What steady volume does to a small firm

The temptation with a growth story is to credit the growth to grit alone. The more honest reading is that consistent work, awarded through a longstanding partnership with Louisville Metro Government, gave Joash the one thing a small concrete firm cannot manufacture on its own: a reliable base of production to build capacity against. You cannot buy equipment, add crews, or stand up a new service division on a maybe. You can on a signed contract that keeps coming.

That is the mechanism worth naming. The Sidewalks and Curbs Program did not just employ Joash. It created a floor steady enough that Joash could grow — and could pull other firms up behind it.

The vendors behind the number

Here is where the eight-figure line stops being abstract. As Joash's production expanded, so did the work flowing to the firms it collaborates with. Cardinal Hardscapes, Redwood Enterprises, Bisig Concrete, Scruggs Construction, Earp Landscaping, Ortega Tree Service, Beautiful Lawncare, Derby City Stump Grinding, Ernst Enterprises, Innovative Crushing and Aggregate, Carroll Construction Supply, and White Cap Supply have all seen the effect — increased sales, expanded crews, equipment growth, or new service divisions born out of the collaborative work.

The client portfolio grew alongside it. Louisville Metro Public Works and Assets, Louisville Metro Housing Authority, MSD, Louisville Water Company, Ulliman Schutte, Basham Construction, Flynn Brothers Paving, Riverside Paving, AllTerrain Paving, EZ Construction, and MAC Construction now sit on Joash's list. Looking ahead, the firm intends to move into direct material supply for Louisville Metro, MSD, Louisville Water Company, and other utilities and contractors, while diversifying into new construction sectors to broaden its base.

Great cities invest in their local talent, and Louisville is a great city.
Mayor Greenberg

The part that does not show up on the ledger

The economic case is clean. The human case is the one that stays with you. Joash employs local residents who live in the city, and it keeps a steady practice of offering second-chance employment to people who might otherwise face barriers getting back into the workforce. That is not a line item. It is a hiring decision made over and over.
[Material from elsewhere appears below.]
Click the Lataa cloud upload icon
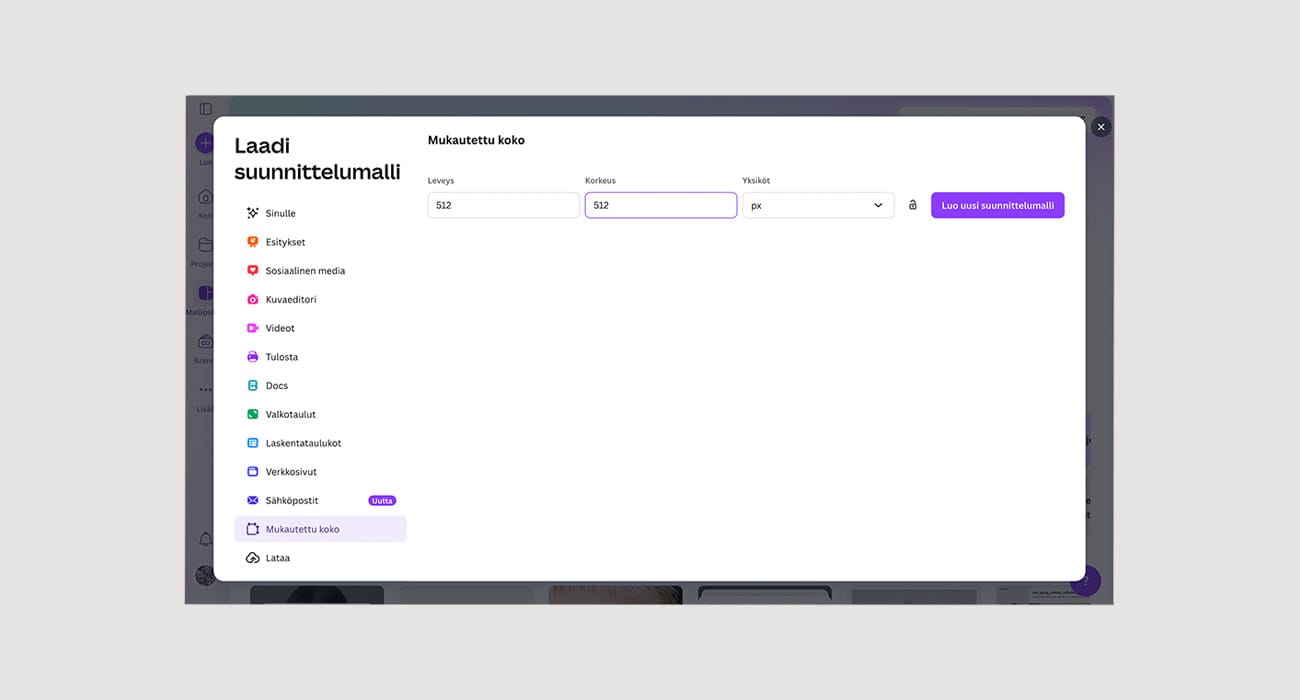click(253, 558)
Joseph Scott's own path is one of resilience and redemption, and he has kept his focus on building pathways for others — which is the least surprising thing in this profile, because a firm that hires for second chances tends to be run by someone who understands what a first real one is worth. With the support of the city and its vendor partners, Joash Construction is positioned to keep growing, keep hiring, and keep strengthening the local firms in its orbit.

The $5.2 million is the headline. The dozen payrolls it touched, and the residents given a way back to work, are the reason the headline matters.